Forget epicycles. We're gonna need phlogiston, luminous ether, homunculi and turtles all the way down to explain this stuff!!!

In Topic: USC Canceled Video Game Panel For Too Many Men

06 May 2016 - 09:37 AM

So would black privilege exist in the black community?

Is the black community the dominant culture?

This is a very good question. I'm not sure there's a way to answer it. We might be tempted to view culture as easily separable, stratified layers but culture in nations with a history of diverse populations seems to be more like ink mixing with water. Take music. The innovative, transformative (even dare I say culturally appropriative) work of early hip-hop/rap has gone from isolated cells within the black community to explode into a dominant cultural juggernaut on the global stage.

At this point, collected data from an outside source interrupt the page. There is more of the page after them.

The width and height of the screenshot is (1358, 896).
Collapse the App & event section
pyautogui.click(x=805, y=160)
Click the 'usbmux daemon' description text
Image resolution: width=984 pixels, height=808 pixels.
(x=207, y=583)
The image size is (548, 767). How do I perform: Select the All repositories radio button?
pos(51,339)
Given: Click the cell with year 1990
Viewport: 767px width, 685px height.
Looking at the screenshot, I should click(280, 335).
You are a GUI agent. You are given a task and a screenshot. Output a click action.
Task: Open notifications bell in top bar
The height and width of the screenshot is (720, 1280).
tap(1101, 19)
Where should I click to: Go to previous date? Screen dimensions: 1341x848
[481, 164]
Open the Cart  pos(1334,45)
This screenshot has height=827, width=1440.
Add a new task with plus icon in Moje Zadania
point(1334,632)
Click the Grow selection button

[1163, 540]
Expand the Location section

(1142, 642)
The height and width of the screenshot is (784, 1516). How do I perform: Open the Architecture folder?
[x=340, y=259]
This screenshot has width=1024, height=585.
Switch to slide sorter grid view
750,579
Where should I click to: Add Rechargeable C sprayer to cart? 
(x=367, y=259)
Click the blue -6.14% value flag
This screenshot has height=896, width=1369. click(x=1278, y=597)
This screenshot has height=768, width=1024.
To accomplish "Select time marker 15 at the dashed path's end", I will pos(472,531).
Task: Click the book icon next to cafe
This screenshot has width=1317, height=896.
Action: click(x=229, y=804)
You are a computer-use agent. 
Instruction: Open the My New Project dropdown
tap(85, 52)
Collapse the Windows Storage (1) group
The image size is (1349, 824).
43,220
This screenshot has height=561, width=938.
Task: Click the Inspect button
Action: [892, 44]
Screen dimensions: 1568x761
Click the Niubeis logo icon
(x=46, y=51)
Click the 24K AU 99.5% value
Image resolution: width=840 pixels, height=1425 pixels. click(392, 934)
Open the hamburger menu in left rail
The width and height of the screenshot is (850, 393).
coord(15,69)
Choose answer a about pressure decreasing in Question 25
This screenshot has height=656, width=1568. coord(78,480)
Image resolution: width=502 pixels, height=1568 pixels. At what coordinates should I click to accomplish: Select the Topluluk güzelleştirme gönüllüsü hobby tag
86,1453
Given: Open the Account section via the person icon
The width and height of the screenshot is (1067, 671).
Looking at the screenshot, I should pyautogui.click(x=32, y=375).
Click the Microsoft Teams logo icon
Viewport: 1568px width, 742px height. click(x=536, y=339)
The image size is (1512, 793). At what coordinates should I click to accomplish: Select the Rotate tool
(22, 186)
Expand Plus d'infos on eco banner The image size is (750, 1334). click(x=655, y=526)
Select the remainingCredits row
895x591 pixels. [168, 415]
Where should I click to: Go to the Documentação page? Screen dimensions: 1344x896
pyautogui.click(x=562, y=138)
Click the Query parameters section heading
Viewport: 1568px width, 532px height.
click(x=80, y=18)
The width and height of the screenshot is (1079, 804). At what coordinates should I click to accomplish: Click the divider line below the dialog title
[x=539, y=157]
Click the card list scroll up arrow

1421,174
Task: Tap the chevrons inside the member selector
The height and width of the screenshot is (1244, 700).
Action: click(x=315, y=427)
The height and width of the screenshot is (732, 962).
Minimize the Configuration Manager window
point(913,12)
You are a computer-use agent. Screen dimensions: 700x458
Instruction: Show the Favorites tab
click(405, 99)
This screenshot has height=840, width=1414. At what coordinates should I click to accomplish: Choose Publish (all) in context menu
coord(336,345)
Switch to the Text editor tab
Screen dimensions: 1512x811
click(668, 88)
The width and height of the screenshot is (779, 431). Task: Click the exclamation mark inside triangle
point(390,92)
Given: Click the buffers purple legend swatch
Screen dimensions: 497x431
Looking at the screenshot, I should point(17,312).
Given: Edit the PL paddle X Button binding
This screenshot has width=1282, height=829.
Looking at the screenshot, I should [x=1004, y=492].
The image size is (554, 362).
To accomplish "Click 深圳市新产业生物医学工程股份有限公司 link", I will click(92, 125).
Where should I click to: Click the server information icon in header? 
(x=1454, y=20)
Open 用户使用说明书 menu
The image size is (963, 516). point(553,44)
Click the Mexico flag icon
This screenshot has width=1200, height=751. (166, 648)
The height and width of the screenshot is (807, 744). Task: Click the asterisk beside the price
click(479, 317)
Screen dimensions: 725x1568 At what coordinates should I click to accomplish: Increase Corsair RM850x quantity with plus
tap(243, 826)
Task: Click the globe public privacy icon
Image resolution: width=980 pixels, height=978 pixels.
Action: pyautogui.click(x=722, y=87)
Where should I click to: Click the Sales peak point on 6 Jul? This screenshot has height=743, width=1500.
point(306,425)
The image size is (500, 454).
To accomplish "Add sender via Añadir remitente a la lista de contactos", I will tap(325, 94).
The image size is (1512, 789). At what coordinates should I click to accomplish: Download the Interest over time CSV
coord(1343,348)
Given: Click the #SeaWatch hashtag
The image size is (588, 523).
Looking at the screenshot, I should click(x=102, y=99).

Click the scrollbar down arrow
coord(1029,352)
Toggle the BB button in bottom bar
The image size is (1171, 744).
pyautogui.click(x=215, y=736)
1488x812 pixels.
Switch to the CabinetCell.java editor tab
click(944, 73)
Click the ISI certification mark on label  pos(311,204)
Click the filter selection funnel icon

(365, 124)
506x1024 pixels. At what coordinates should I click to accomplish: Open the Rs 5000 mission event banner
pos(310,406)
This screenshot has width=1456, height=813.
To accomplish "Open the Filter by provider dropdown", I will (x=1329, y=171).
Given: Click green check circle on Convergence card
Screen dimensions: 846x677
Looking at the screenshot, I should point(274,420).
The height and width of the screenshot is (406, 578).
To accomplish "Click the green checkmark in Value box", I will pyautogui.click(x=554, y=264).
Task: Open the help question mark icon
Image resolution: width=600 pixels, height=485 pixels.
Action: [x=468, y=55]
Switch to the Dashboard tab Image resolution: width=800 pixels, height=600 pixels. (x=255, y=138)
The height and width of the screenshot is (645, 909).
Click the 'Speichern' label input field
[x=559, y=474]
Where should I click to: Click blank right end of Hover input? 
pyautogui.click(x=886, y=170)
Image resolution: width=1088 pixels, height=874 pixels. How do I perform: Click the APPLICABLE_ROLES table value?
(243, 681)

Clearly this would have been impossible without input, marketing and financing the black community itself lacked, but the cost of success has been diffusion and transformation of this cultural artifact. Would it be one narrow example of cultural dominance? Given how mixed it is, I don't know.

Even growing up in a predominately black city I'd have to say yes and no. Schools, mass media (esp. popular tv & movies) and law enforcement acted like pipelines into what was, in my experience, a very insular culture (fun fact, at the risk of dating myself Dukes of Hazzard was popular when I was a kid and I LOVED all the crazy stunts done by the General Lee-- with ZERO understanding of what the flag on the car actually meant! Made for chagrin years later.)

Does the black community value white people less than non-white people?

It's impossible to give a general answer. Again in my experience and understanding (West Coast US) it's always been a love / hate relationship, with strains valuing integration ever in conflict with those valuing cultural integrity. Children in a poor black community can be pilloried, for instance, for trying to develop a good vocabulary, but whereas this might be derided as bookishness or nerdiness in a poor white neighborhood, it's long been criticized as 'trying to act white' in a poor black neighborhood. Now compare that to developing business acumen, which carries no stigma in either community (and certainly not the stigma of being a cultural traitor).

So in certain instances and situations the answer is clearly yes, there is contempt, devaluation and even outright bigotry-- and not just directed at whites, but also Jewish and Asian culture. (Unsurprising if you believe all human communities equally capable of the flaw of bigotry, of course.)

I think this variability is yet one more thing that calls into question the value of the very notion of privilege.

Yes, but don't you see that white people oppressing other white people obviates the notion of white privilege and requires us to invent the idea that it only started happening after the 1940s?

No, that's a fallacious argument. Again: privilege is not a binary concept, it's a relative one. It's possible to be white, oppressed by other white people, and still be more privileged than someone who isn't white.

Is it not then silly to label a phenomenon using a categorical boundary which may or may not apply? The title itself suggests group boundaries ("white") but proponents now have to scurry around defending myriad exceptions. Isn't this undermining?


And why would only coming into effect after the 1940s obviate the concept? We're talking about today. If some groups started being more privileged than others after a certain time, it makes sense to refer to them as such after that time?

So then it's Post-1940s-Some-White-People-But-Not-All-White-People-Some-Exclusions-Apply-Void-Where-Prohibited-Privilege?

I think we should be looking very careful at how this concept deals with logical inconsistencies. It's starting to look like the heliocentric model of social science, requiring adding more and more epicycles just to make it match reality. Clearly this suggests that it is wrong.